The graph is also exported as GraphML (knowledge_graph.graphml) compatible with:

  • Gephi — Open-source graph visualization
  • Cytoscape — Network analysis platform
  • yEd — Graph editor
  • NetworkX — Python graph library

Concept Graph Schema

The Concept Graph is a simplified representation of the knowledge graph, focusing on concepts and their relationships.

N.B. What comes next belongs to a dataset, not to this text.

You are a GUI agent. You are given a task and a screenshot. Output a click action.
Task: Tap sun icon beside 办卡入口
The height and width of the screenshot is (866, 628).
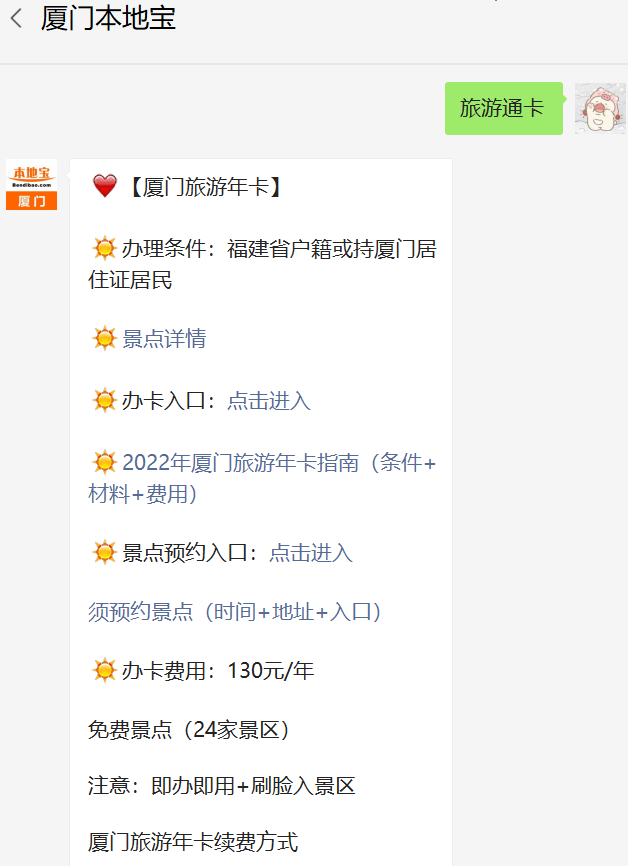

It is designed to highlight the flow of ideas and their connections across disciplines.

Schema Details

  • Nodes:
  • id: Unique identifier for the concept.
  • name: Human-readable name of the concept.
  • paper_count: Number of papers associated with the concept.
  • total_citations: Total citations received by papers linked to the concept.
  • Edges:
  • source: Source concept ID.
  • target: Target concept ID.
  • type: Relationship type (e.g., CONCEPT_CITES).
  • total_citations: Total citations between the connected concepts.

Construction Process

  1. Extract concepts from papers.
  2. Deduplicate concepts across papers.
  3. Establish relationships based on citations and shared concepts.
  4. Export the graph in JSON and GraphML formats.

Example JSON Structure

{
  "nodes": [
    {
      "id": "concept_1",
      "name": "Quantum Mechanics",
      "paper_count": 120,
      "total_citations": 4500
    }
  ],
  "edges": [
    {
      "source": "concept_1",
      "target": "concept_2",
      "type": "CONCEPT_CITES",
      "total_citations": 300
    }
  ]
}